Honestly, I’ve only seen Anchorman, Talladega Nights, and Knocked Up, and I hated all of those enough not to want to see more. No, I lied. I’ve also seen Superbad and Forgetting Sarah Marshall, which I didn’t hate, but didn’t particularly like, either.
Kurt and Jandy have already solidly put across many of what would be my rebuttals to Andrew about “Easy A”. Your reaction to it is reinforcing my opinion that we simply like or don’t like a movie and then try to find reasons to justify that afterwards (which is fine and shouldn’t stop the conversation).
I say that because as much as you are baffled at me and others putting it in our top 10s, I’m quite baffled as to why any of your reasons for not liking it would include “it’s not realistic”. That’s a valid reason for a movie that tries to set itself in the real world, but Easy A is obviously not that kind of movie. Not that it’s surreal or anything, but the very first scene has Emma Stone say that she’s invisible at her school. As you said, that’s pretty much a physical impossibility in our universe, so it sets that tone right up front. Same for the dialogue – in the world of Easy A people speak like that and that fact remains consistent throughout the movie. Just like characters in His Girl Friday speak in a rat-a-tat fashion or people in Mamet films speak like, well, people in Mamet films. So in my mind, the film does stick to its world quite well.

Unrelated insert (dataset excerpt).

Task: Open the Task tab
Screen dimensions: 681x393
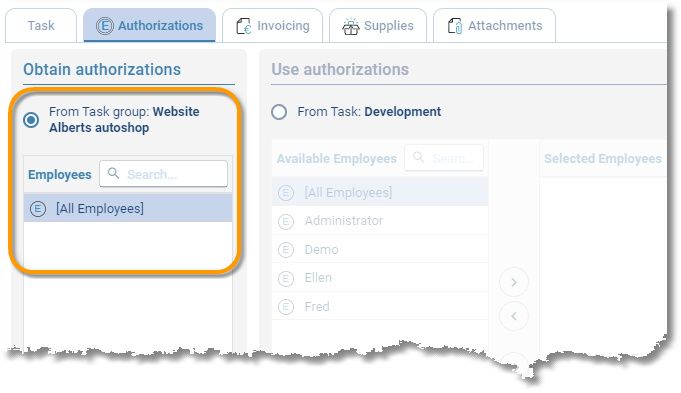Action: coord(41,26)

And it is smart – not because of it’s dialogue (I don’t know why you see it as thinking it’s smarter than it’s audience – I have to say I never felt it was doing that), but because the characters (at least the main ones) “think” and their actions drive the plot (as opposed to the other way around). I love Olive’s relationship with her parents as well (and not just because of the very funny conversations) because they treat her with respect, allow her to fail and are there to support her. So they are indeed a huge part of why I like the film.

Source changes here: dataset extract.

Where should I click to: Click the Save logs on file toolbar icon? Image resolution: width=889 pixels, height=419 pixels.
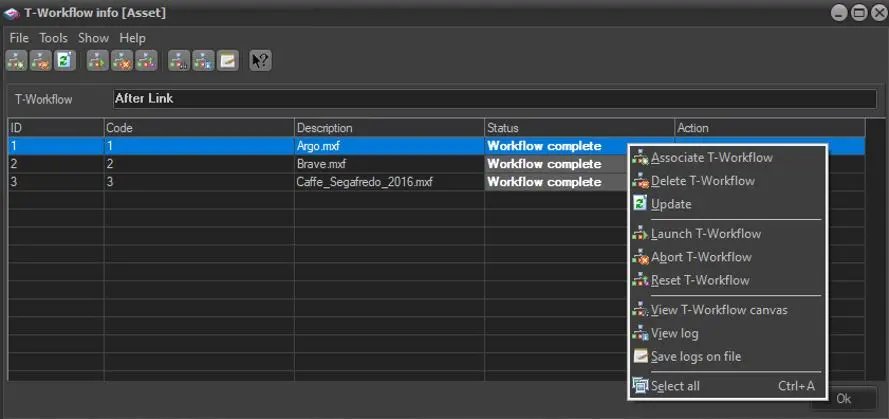click(x=227, y=61)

It has its flaws – the religious freaks were too over-the-top and I do agree that I wish they had been toned down a bit and I thought Olive’s blurting out of Kudrow’s secret to Church was her one action that was forced because the plot needed it done – but otherwise it has huge, uh, re-watchability for me.
So I’m fine with you not liking it Andrew, I just don’t quite get the reasons…

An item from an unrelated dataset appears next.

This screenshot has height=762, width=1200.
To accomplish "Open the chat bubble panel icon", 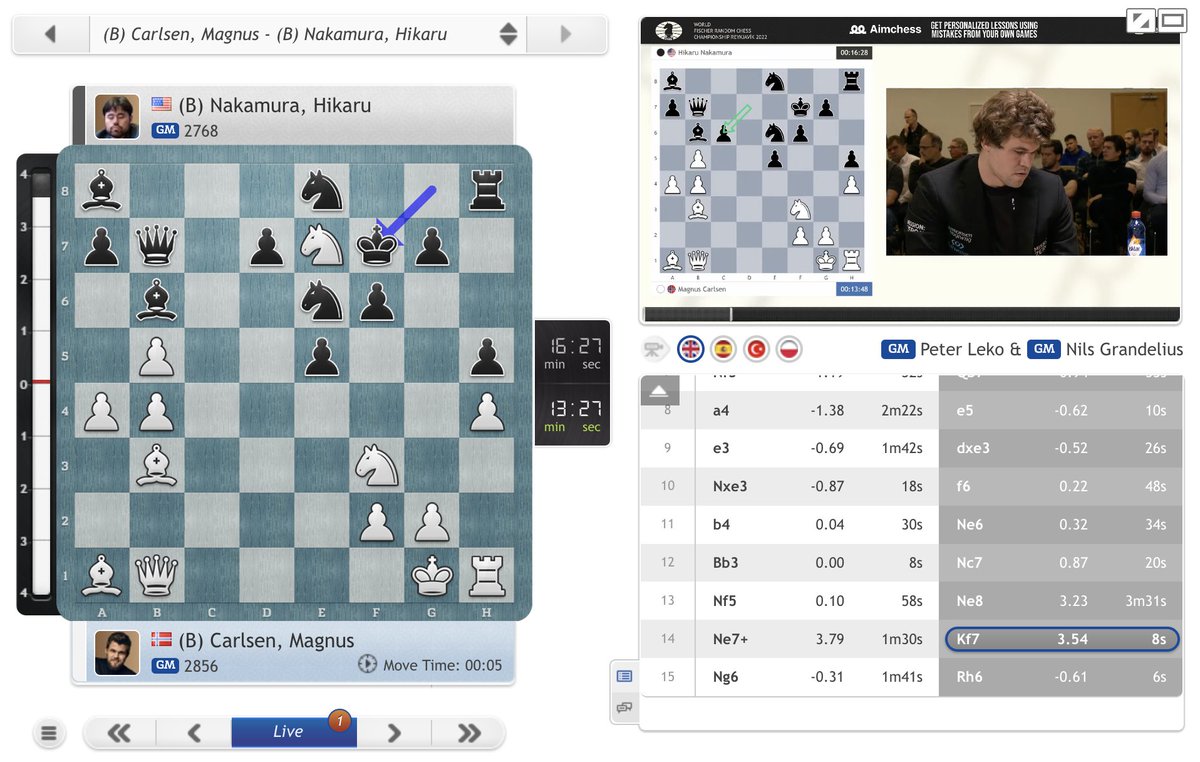I will [x=625, y=707].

@Bob, the reasons are pretty simple.
1) I didn’t think it was very funny (though clearly it’s supposed to be).
2) I thought the plot didn’t really make much sense – again, it sets up rules and doesn’t follow them. It breaks them not for a good story sake, but simply because the plot wouldn’t work without it.
3) The two reasons you pointed out were huge minuses for me (the Jesus freaks and Kudrow’s character – absolutely unnecessary, over the top and lame).
Things I really liked:
1) Thomas Hayden Church. Easily the best part of the movie for me. Granted it’s partly the script, but his deadpan style is absolutely hysterical here. I lolz at almost everything he said. His bit about Facebook was brilliant (and quite frankly should’ve been explored further considering the plot of the movie is all about social interaction and the gossip mill).
2) Tucci and Clarkson – for exactly the reasons you said Bob. They’re cooky, yes. But they’re also very trusting and supporting and do get serious at moments when they need to be.
3) The editing and camera techniques as the rumor quickly spreads around the school.
4) The opening credits. It’s been done, but it was still kind of cool looking.
And I don’t completely buy the “not in our universe” argument. It talks about Facebook, cell phones and the internet and directly references pop culture. It seems like it’s exactly supposed to be “real world.” I believe the quote in the films is, “John Hughes did not direct my life.” Meaning it’s a real world scenario. I kind of put it in the same league as Ten Things I Hate About You (which is a movie I actually really like).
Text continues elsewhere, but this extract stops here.